▶ WORK ORDER
Locate, in the data below, the line that contains "Task: Open line" and the line that contains "Image resolution: width=2576 pixels, height=1454"; reproduce exactly those two lines and every line between them, nothing more.

▶ DATA EXTRACT
════════════════
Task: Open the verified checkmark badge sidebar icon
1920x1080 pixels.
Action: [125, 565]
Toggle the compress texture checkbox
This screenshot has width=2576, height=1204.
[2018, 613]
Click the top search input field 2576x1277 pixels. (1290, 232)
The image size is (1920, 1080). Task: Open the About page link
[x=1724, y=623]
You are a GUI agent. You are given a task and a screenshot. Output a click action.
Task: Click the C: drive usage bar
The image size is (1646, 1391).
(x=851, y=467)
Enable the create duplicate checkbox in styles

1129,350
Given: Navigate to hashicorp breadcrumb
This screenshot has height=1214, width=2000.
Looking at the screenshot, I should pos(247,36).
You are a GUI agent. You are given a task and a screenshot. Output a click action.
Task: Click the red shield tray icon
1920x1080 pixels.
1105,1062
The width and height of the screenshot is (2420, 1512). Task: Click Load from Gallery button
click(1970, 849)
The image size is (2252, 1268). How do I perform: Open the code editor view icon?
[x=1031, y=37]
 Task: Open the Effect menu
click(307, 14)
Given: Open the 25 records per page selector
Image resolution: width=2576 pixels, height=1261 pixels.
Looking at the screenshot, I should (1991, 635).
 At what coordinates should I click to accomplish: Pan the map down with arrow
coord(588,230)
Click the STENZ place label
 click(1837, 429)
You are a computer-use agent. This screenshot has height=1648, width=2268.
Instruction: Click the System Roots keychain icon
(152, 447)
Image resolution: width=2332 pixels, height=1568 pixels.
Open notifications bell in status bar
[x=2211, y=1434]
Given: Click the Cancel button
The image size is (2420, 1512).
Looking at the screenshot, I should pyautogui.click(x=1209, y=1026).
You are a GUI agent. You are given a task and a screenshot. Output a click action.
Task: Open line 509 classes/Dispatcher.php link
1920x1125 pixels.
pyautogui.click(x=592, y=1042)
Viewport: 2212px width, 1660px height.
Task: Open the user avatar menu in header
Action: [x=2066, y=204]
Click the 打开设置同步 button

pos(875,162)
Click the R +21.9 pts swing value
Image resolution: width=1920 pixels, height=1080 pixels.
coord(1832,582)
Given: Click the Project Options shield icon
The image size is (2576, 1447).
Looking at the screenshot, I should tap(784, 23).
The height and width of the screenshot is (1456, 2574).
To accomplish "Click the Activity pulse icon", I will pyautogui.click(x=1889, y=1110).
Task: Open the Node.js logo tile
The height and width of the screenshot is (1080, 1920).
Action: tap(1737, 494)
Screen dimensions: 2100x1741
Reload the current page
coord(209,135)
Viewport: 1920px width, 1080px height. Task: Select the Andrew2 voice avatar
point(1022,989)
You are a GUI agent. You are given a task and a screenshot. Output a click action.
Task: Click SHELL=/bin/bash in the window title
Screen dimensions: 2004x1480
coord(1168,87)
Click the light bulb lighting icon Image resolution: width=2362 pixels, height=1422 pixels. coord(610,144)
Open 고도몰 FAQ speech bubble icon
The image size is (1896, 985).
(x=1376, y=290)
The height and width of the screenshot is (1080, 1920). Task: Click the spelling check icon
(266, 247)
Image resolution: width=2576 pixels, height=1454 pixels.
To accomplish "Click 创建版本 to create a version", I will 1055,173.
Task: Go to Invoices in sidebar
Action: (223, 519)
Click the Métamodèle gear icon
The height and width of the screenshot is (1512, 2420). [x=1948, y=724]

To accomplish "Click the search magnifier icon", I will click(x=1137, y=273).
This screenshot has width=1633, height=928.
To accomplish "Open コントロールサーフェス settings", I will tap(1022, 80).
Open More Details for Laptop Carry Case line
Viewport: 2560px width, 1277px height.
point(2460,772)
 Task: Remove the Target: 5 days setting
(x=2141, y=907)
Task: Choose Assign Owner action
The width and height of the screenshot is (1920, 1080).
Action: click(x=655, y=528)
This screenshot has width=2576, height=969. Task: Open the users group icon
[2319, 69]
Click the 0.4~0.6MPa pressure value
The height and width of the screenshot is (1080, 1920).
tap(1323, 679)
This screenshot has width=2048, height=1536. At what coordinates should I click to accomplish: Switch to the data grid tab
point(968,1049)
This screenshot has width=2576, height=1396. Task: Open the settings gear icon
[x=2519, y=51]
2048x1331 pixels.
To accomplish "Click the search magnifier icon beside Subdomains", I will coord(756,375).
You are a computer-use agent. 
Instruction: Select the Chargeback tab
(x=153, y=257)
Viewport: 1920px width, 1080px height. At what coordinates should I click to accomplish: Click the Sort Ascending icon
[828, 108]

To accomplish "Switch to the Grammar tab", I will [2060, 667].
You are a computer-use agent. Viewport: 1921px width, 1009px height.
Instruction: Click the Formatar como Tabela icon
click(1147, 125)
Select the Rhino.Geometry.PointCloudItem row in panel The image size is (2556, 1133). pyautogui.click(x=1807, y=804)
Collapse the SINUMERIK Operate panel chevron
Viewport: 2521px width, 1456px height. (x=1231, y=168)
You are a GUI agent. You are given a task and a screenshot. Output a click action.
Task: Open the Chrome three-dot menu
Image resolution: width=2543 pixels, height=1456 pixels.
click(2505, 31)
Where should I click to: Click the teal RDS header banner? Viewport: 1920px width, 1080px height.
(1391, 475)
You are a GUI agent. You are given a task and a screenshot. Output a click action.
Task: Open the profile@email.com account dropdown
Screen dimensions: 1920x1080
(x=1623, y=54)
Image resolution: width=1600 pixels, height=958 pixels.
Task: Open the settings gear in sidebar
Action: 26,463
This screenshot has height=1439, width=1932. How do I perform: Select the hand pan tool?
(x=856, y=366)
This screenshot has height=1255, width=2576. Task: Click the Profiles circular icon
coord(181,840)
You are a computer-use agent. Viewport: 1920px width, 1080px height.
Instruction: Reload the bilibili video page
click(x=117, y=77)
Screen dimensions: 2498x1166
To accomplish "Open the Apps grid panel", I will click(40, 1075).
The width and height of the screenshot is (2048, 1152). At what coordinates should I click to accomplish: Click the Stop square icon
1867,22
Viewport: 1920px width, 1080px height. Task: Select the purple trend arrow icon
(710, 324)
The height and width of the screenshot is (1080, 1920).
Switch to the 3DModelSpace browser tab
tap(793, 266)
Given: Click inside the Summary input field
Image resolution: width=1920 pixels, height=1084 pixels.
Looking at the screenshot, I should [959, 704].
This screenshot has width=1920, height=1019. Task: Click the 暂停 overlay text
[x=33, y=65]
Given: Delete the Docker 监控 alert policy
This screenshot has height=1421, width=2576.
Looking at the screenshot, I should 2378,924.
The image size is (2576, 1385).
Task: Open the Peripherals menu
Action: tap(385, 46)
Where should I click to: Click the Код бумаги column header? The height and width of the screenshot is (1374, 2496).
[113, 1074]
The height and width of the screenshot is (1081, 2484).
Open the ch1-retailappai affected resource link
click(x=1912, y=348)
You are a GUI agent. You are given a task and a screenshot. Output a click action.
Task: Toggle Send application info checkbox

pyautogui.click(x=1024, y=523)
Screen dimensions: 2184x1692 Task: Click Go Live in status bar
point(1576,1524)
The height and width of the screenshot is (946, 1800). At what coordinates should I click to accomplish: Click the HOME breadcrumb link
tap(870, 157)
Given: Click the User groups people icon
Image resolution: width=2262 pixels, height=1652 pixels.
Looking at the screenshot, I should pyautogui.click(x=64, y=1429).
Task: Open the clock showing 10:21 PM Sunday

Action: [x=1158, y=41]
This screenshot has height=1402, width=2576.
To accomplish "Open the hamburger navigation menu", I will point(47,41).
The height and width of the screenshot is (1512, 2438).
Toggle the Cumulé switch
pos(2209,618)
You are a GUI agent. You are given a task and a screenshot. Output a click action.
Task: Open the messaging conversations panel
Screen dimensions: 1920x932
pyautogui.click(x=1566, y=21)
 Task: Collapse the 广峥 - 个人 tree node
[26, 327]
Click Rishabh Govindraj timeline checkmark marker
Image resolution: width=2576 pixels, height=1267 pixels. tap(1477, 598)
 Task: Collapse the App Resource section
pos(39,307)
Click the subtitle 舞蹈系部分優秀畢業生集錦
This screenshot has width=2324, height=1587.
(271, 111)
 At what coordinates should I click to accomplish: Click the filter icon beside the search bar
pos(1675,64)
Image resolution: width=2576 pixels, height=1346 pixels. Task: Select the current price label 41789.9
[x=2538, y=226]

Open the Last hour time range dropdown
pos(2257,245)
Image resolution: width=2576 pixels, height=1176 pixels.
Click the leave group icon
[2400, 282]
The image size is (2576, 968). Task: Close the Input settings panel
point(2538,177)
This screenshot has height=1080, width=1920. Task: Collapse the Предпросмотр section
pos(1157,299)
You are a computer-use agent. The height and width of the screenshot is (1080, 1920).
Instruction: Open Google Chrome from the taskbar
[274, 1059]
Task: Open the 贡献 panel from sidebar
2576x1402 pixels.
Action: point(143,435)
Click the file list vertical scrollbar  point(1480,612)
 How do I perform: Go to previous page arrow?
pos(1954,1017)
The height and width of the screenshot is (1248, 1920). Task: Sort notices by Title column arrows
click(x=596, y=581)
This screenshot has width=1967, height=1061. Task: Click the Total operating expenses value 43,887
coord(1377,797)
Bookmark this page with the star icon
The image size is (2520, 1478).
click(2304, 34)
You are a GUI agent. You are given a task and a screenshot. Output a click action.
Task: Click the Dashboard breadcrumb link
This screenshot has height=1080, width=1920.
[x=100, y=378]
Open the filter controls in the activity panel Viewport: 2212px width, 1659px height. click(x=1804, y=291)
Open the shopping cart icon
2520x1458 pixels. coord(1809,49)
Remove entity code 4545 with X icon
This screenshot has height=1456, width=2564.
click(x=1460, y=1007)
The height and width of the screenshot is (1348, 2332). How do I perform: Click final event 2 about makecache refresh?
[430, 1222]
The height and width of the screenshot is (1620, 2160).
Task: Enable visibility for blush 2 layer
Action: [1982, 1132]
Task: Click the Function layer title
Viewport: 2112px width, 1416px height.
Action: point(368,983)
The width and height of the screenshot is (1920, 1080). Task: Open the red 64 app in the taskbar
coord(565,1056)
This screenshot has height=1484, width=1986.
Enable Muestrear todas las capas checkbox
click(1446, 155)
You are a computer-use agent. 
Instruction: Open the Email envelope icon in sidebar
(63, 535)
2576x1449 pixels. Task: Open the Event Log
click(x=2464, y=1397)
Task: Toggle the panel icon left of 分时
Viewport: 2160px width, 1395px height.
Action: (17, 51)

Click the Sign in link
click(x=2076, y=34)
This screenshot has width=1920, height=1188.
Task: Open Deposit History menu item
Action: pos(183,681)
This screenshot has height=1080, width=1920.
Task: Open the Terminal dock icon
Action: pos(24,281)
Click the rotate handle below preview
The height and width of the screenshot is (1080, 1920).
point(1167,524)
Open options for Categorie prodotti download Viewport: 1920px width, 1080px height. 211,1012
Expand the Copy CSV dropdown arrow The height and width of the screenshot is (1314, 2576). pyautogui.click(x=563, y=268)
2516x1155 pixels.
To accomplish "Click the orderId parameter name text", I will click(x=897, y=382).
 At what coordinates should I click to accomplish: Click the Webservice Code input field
════════════════
▶ WRITTEN RESPONSE
Task: Open line 509 classes/Dispatcher.php link
1920x1125 pixels.
pyautogui.click(x=592, y=1042)
Viewport: 2212px width, 1660px height.
Task: Open the user avatar menu in header
Action: [x=2066, y=204]
Click the 打开设置同步 button

pos(875,162)
Click the R +21.9 pts swing value
Image resolution: width=1920 pixels, height=1080 pixels.
coord(1832,582)
Given: Click the Project Options shield icon
The image size is (2576, 1447).
Looking at the screenshot, I should tap(784, 23).
The height and width of the screenshot is (1456, 2574).
To accomplish "Click the Activity pulse icon", I will pyautogui.click(x=1889, y=1110).
Task: Open the Node.js logo tile
The height and width of the screenshot is (1080, 1920).
Action: tap(1737, 494)
Screen dimensions: 2100x1741
Reload the current page
coord(209,135)
Viewport: 1920px width, 1080px height. Task: Select the Andrew2 voice avatar
point(1022,989)
You are a GUI agent. You are given a task and a screenshot. Output a click action.
Task: Click SHELL=/bin/bash in the window title
Screen dimensions: 2004x1480
coord(1168,87)
Click the light bulb lighting icon Image resolution: width=2362 pixels, height=1422 pixels. coord(610,144)
Open 고도몰 FAQ speech bubble icon
The image size is (1896, 985).
(x=1376, y=290)
The height and width of the screenshot is (1080, 1920). Task: Click the spelling check icon
(266, 247)
Image resolution: width=2576 pixels, height=1454 pixels.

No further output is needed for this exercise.